● Instructions to follow: Lay out the lines from the one containing "Locate an element" through the end of the records as a two-column CSV with the header instruction,response. Give one row per line, putting the line's text and its answer each in a single quoted field with line breaks replaced by spaces, and leave the pictures out.
------------------------------------------------------------
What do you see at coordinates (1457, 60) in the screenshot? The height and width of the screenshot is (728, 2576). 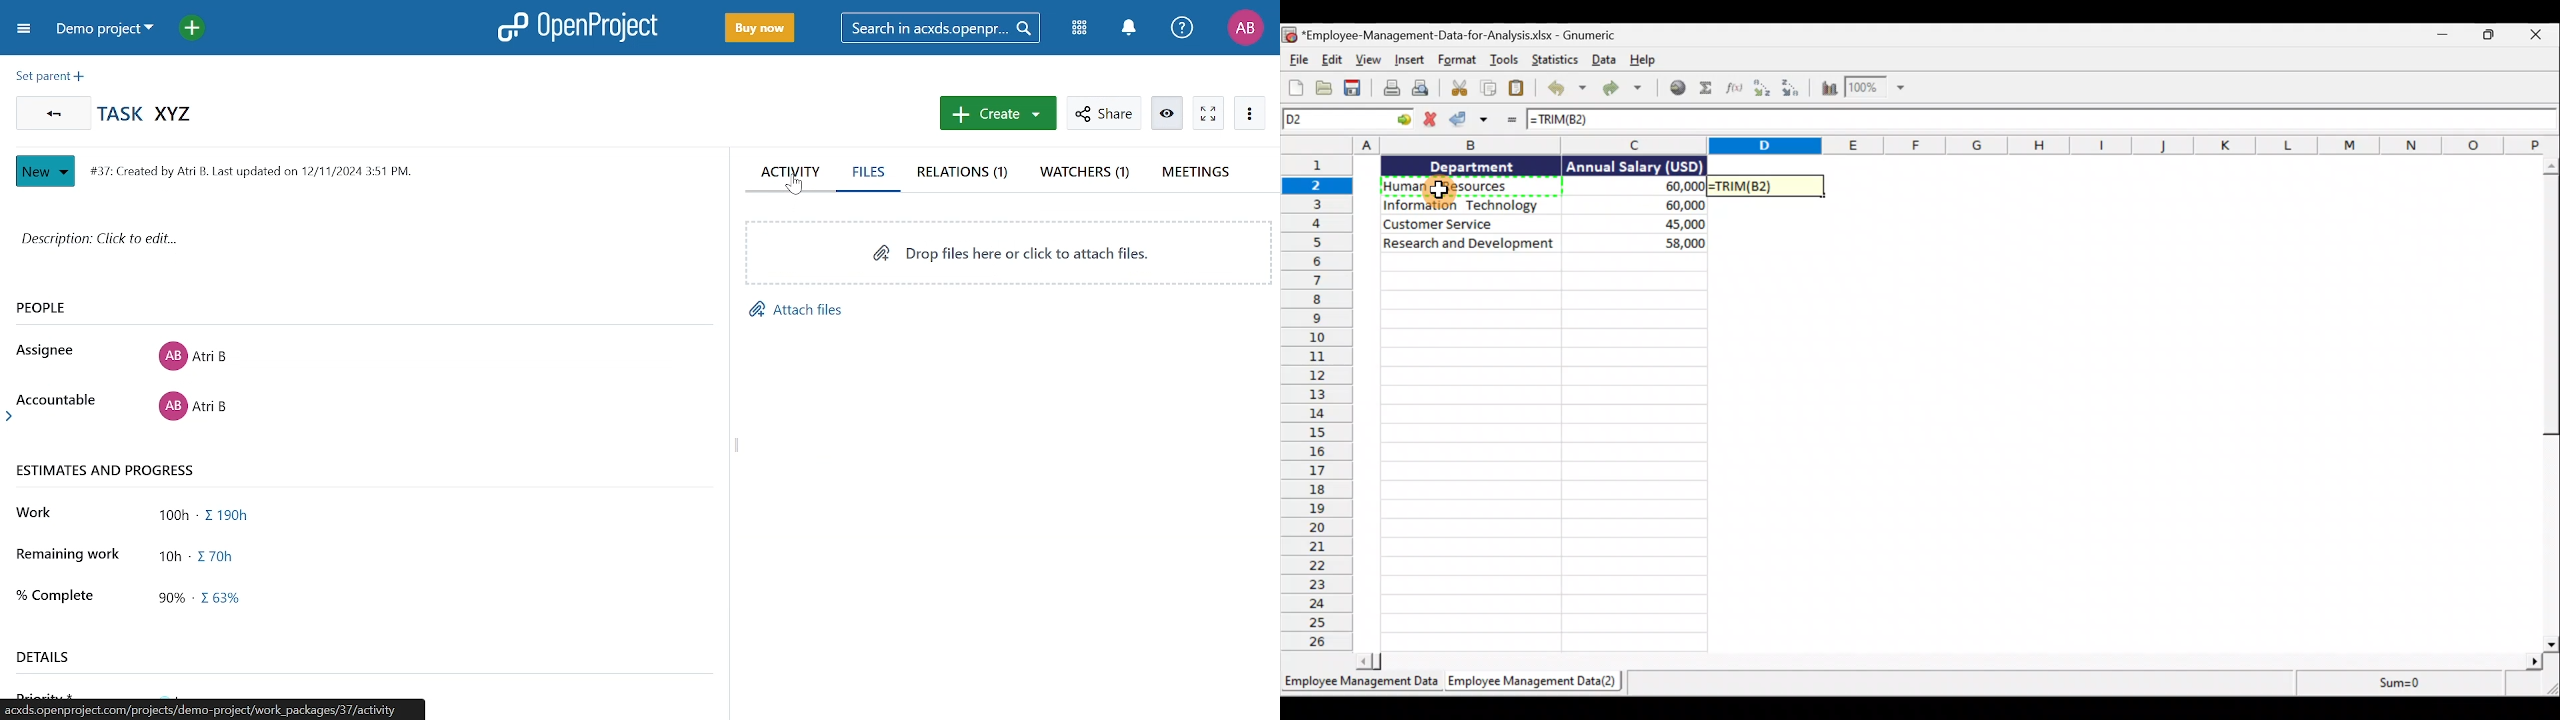 I see `Format` at bounding box center [1457, 60].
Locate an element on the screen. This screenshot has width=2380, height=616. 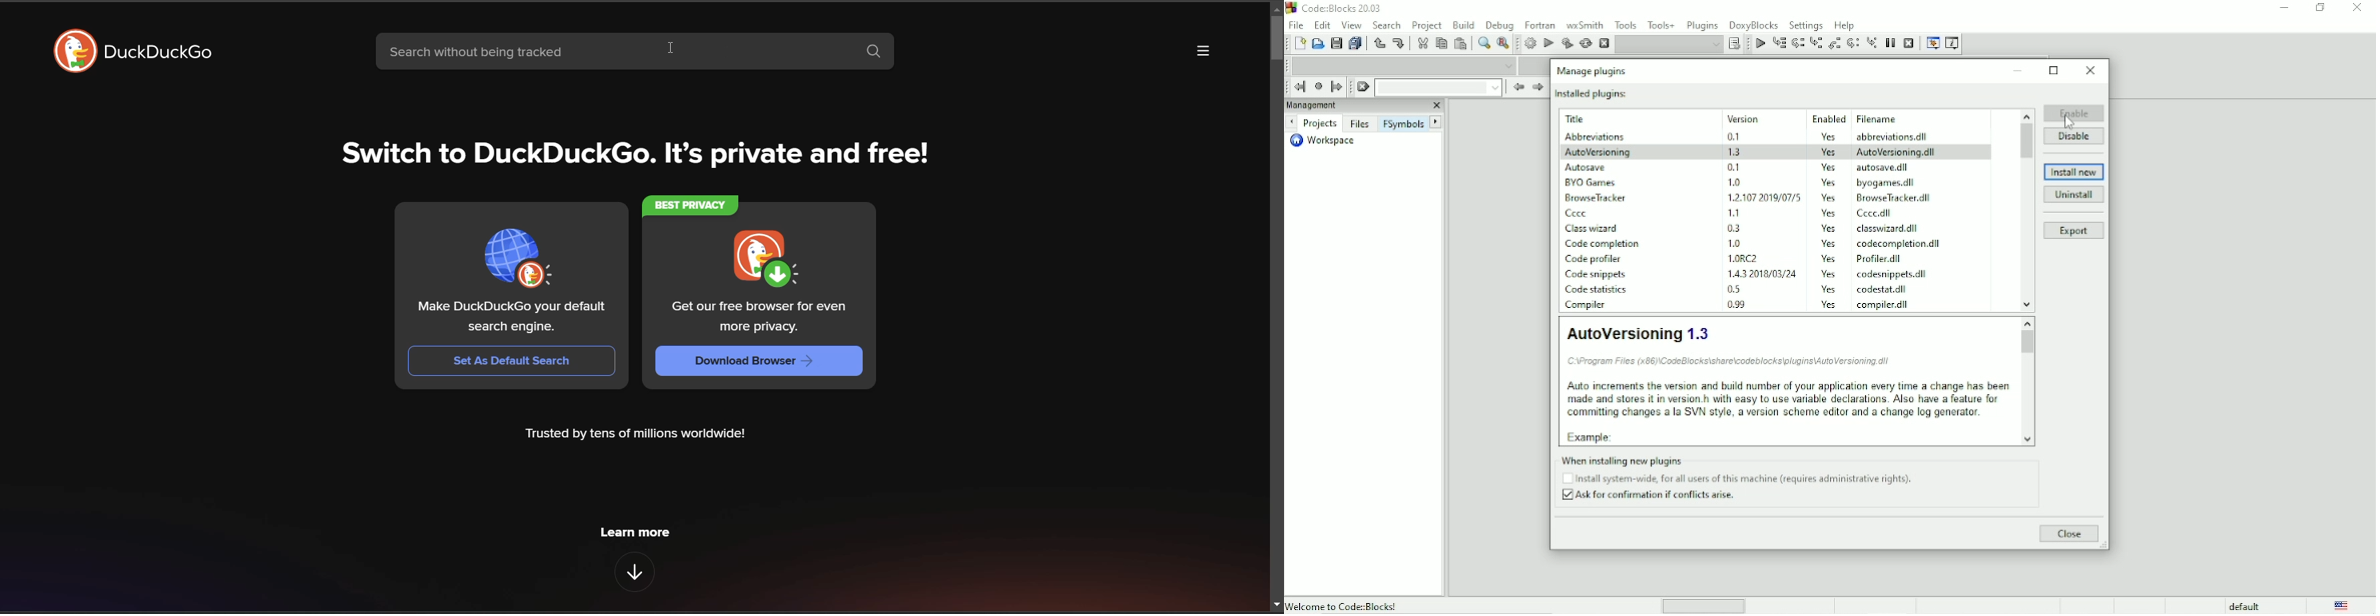
Next is located at coordinates (1437, 121).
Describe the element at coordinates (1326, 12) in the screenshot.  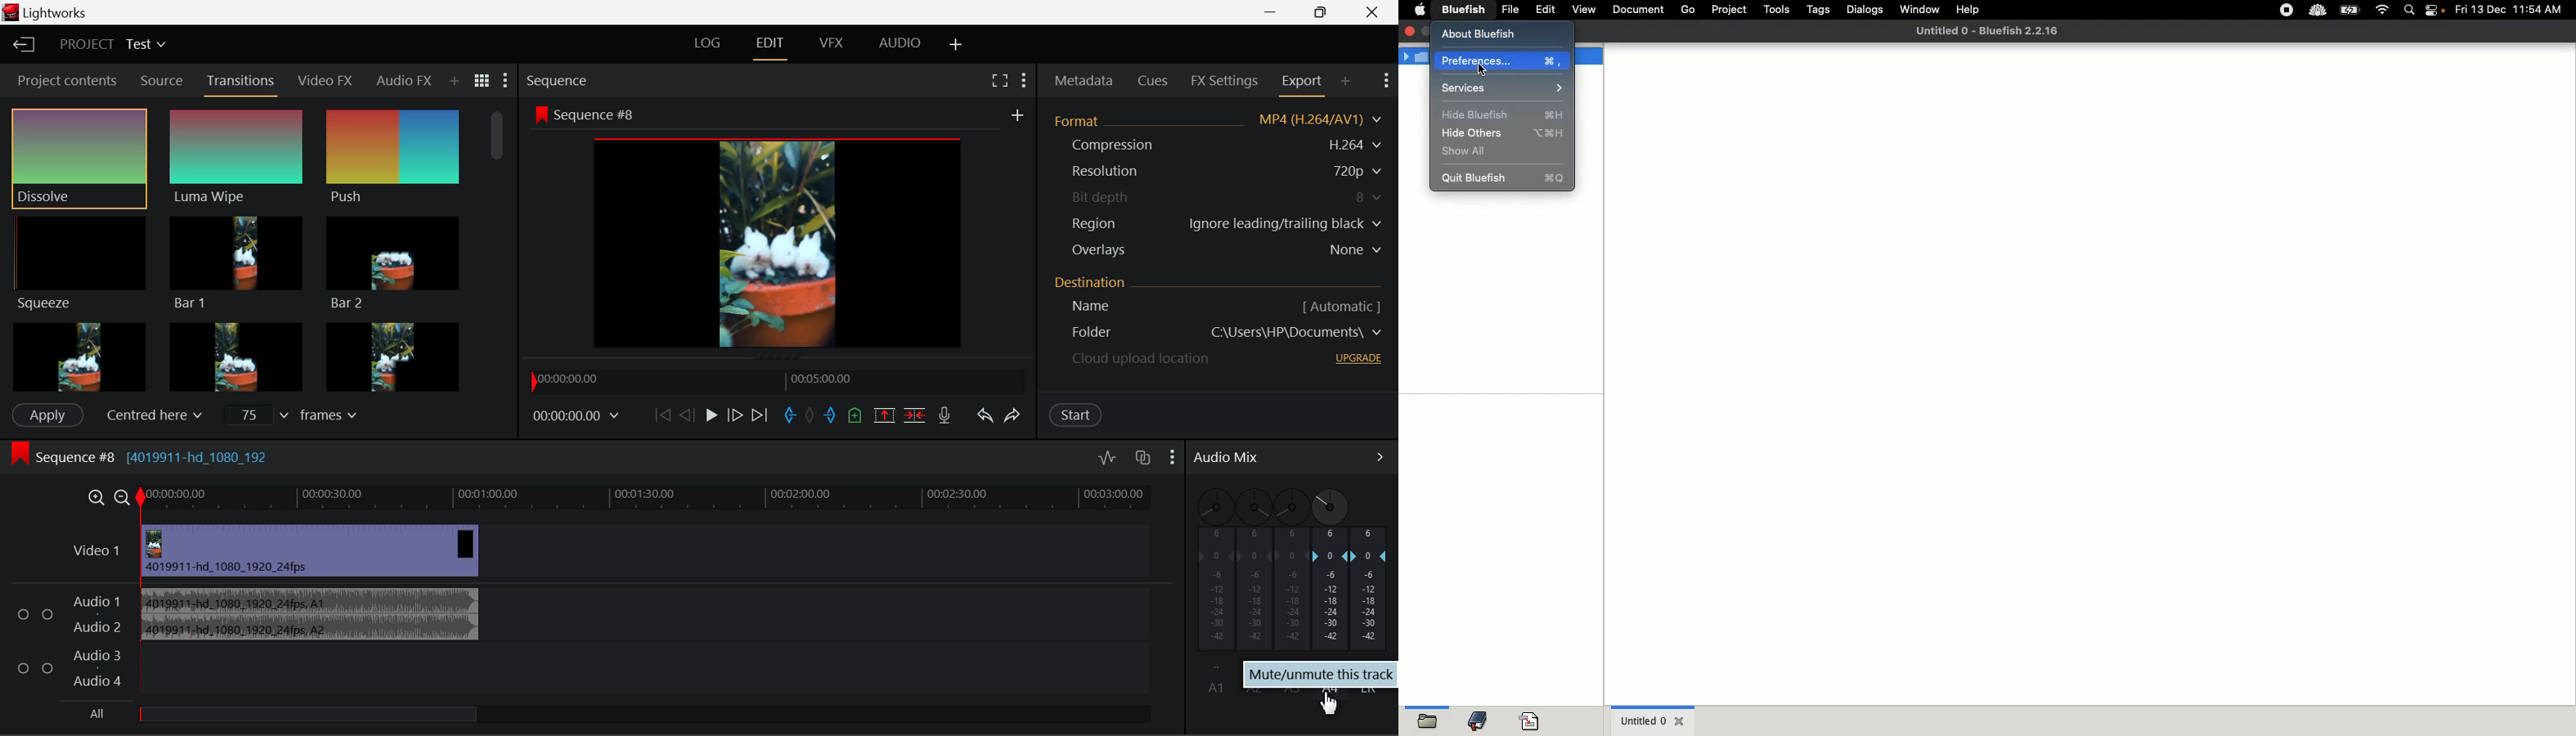
I see `Minimize` at that location.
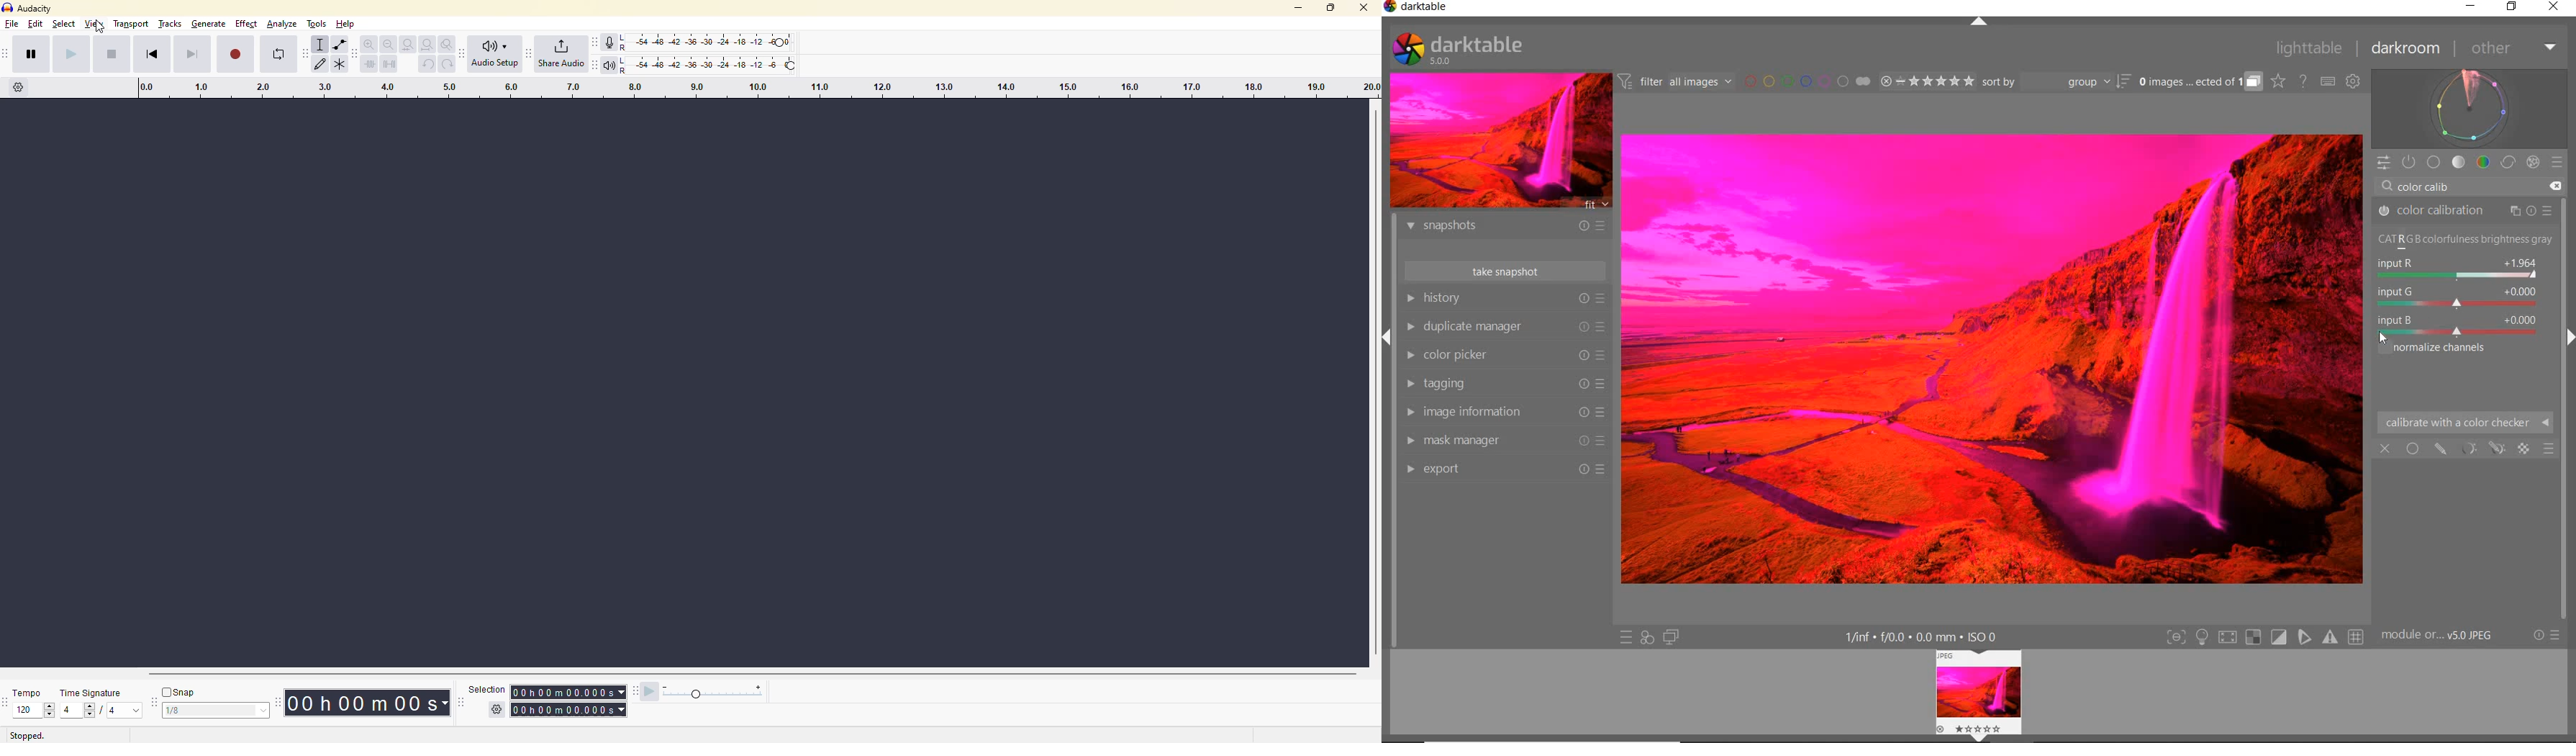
------------------------------------------------------------
● Task response:
instruction,response
"Locate an element on the screen. This screenshot has width=2380, height=616.","Next is located at coordinates (1437, 121)."
"Describe the element at coordinates (1326, 12) in the screenshot.","I see `Minimize` at that location."